Would you please restate the data exactly as it stands, apart from the pictures?

## Screenshot grounding data

---*---

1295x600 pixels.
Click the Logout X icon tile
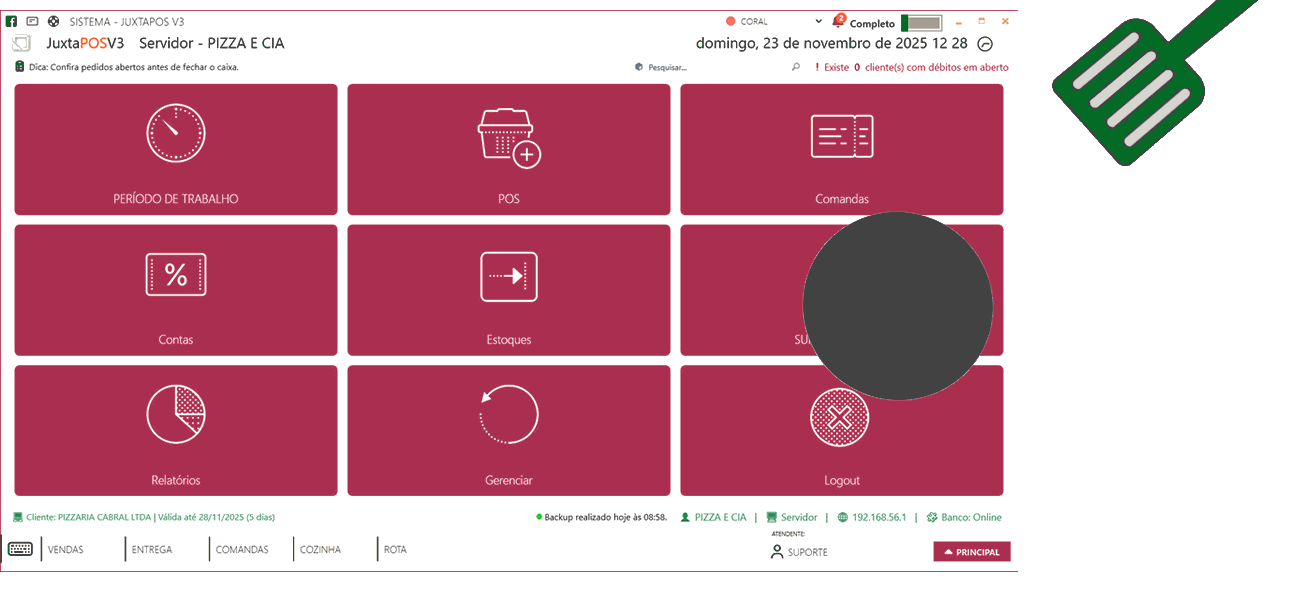tap(841, 430)
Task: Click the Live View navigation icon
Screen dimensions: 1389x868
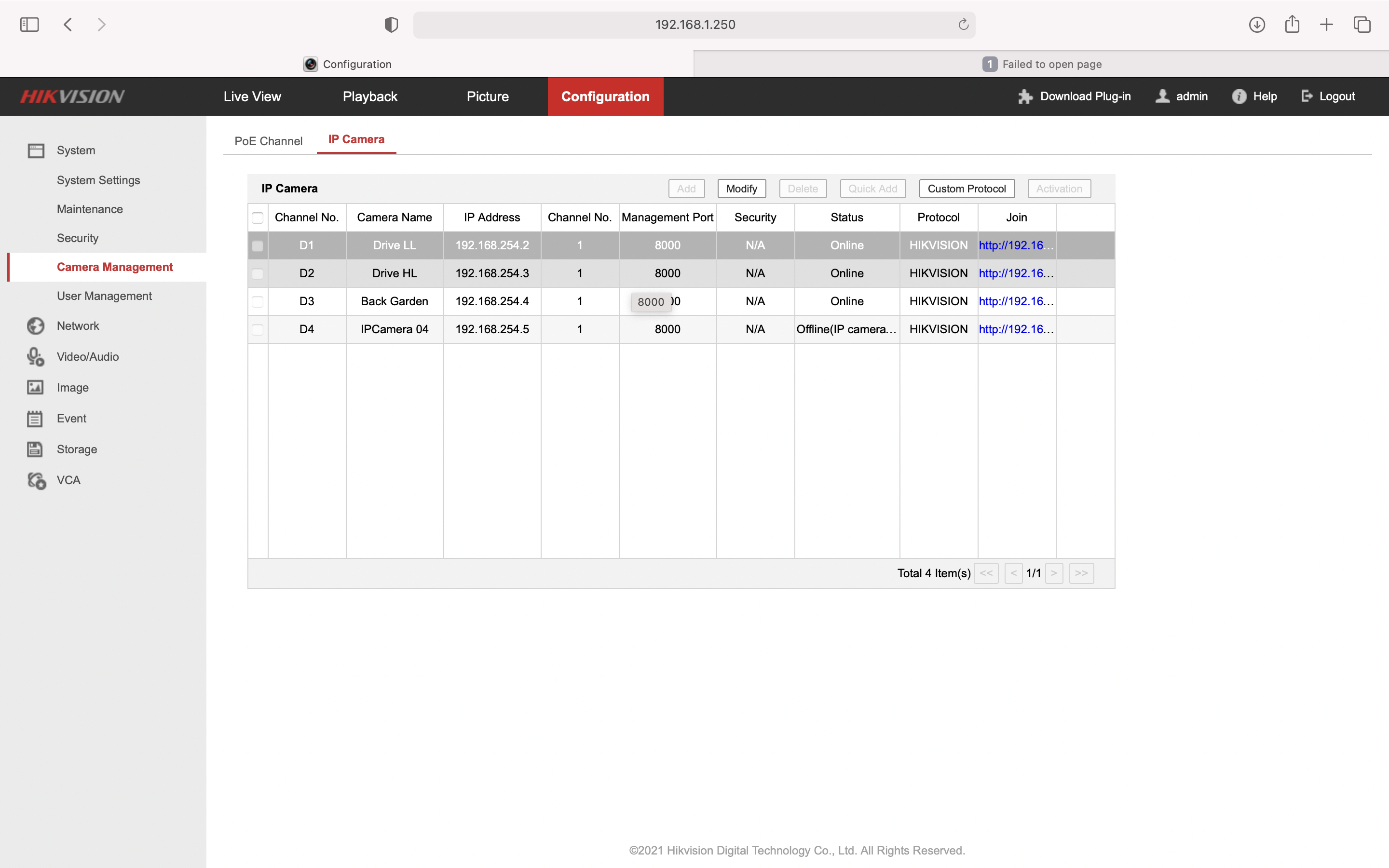Action: coord(252,96)
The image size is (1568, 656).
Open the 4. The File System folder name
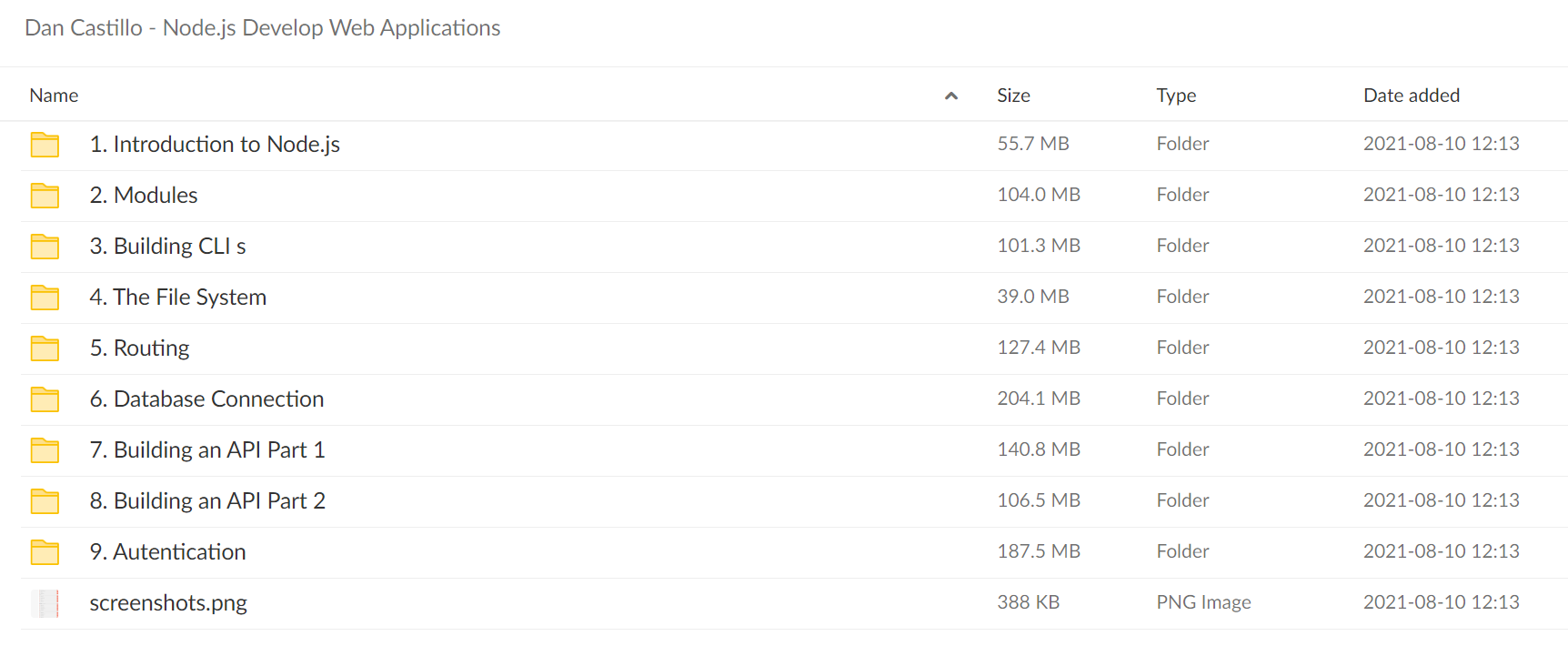[178, 298]
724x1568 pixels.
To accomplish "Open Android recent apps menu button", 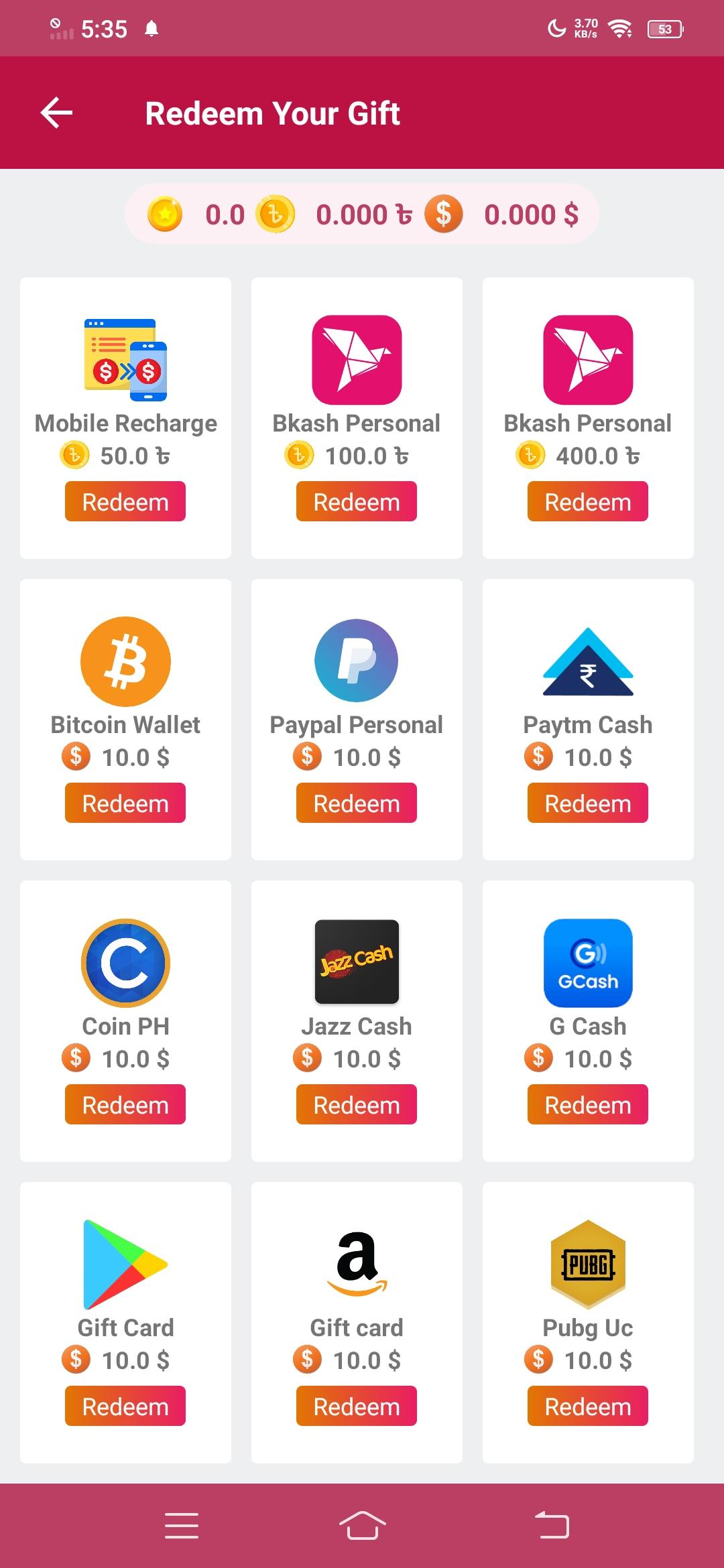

---*---

## Answer to the exercise
1295x600 pixels.
Click the Logout X icon tile
tap(841, 430)
Task: Click the Live View navigation icon
Screen dimensions: 1389x868
Action: coord(252,96)
The image size is (1568, 656).
Open the 4. The File System folder name
[178, 298]
724x1568 pixels.
To accomplish "Open Android recent apps menu button", 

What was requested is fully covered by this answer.